E é essa harmonia entre arte e ciência que faz de Os Sertões uma obra-prima que rompe o tempo. Dividido em três partes: a terra, o homem, a luta, o livro, o livro tem como cenário o sertão baiano, onde personagens singulares perfazem a trama.

O maior deles é o líder messiânico Antônio Vicente Mendes Maciel, o Conselheiro.
Dos confrontos entre as tropas do governo e os seguidores de Conselheiro nasceu Os Sertões. Desafiado por um grupo de jagunços, o governo mandou quatro expedições a Canudos, a cidade construída pelos conselheiristas.

Três foram derrotadas e só a quarta, com mais de cinco mil soldados, obteve êxito. Canudos foi arrasada. Estudos indicam que morreram cerca de 25 mil pessoas no conflito. (DO)

Acervo inclui curiosidades

“Escritório” onde foi escrito o rascunho de Os Sertões está preservado.

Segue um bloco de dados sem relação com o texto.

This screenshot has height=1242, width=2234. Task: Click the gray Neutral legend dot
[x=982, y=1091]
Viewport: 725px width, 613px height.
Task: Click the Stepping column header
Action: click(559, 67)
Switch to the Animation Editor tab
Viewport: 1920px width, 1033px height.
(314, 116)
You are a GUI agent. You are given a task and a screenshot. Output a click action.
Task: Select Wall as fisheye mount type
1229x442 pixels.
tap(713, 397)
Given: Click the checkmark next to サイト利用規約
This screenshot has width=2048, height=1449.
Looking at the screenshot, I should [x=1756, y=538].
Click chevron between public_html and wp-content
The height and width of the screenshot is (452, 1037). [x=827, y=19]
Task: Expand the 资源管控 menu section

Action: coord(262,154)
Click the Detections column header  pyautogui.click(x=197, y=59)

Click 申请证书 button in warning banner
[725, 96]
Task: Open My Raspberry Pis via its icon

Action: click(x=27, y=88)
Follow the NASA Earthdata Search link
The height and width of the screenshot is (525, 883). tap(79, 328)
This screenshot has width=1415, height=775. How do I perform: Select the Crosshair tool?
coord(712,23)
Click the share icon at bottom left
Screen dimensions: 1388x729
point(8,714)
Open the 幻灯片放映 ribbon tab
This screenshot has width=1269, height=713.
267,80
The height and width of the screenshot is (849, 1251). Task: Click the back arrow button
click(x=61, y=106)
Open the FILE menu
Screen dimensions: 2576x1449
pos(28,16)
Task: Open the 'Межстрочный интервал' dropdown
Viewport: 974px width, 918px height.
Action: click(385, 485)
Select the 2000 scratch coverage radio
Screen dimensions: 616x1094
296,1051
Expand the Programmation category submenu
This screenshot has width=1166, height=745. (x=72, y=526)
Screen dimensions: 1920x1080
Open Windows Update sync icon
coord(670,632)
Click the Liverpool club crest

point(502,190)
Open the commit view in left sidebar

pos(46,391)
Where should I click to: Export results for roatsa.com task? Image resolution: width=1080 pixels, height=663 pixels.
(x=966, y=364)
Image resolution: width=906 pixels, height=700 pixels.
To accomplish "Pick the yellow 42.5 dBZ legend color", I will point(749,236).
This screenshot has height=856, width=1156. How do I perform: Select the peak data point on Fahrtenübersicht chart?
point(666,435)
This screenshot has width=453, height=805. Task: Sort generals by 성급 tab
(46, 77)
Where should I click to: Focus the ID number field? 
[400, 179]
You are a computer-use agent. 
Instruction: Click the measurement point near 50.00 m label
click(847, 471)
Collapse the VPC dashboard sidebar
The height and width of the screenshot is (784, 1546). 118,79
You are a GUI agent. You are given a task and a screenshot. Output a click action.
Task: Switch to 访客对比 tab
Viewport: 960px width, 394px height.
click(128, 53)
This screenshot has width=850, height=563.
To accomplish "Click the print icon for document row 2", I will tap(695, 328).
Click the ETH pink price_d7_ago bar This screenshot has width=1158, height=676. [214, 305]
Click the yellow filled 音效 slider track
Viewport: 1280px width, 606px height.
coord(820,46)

Quem visita São José do Rio Pardo não pode deixar de ir à Casa Euclidiana, onde estão os pertences de Euclides da Cunha e objetos que foram utilizados na Guerra de Canudos. Todo mês de agosto, desde 1912, é realizada, a Semana Euclidiana.

A iniciativa que começou com um grupo de amigos, a cada ano, reúne mais estudiosos da obra do escritor de várias partes do Brasil, dos Estados Unidos e da Europa.

Este ano, a Semana Euclidiana foi realizada entre os dias 9 e 15 do mês passado. Participou do evento gente de várias partes do Brasil. O dia 15 de agosto, dia da morte do escritor, é feriado municipal em São José do Rio Pardo.

Na Casa Euclidiana, há cartas que o escritor enviou a amigos e ao pai, fotos e uniformes originais dos soldados que lutaram na Guerra de Canudos. É possível ver no local as várias edições de Os Sertões e uma caderneta com anotações de Euclides da Cunha (DO).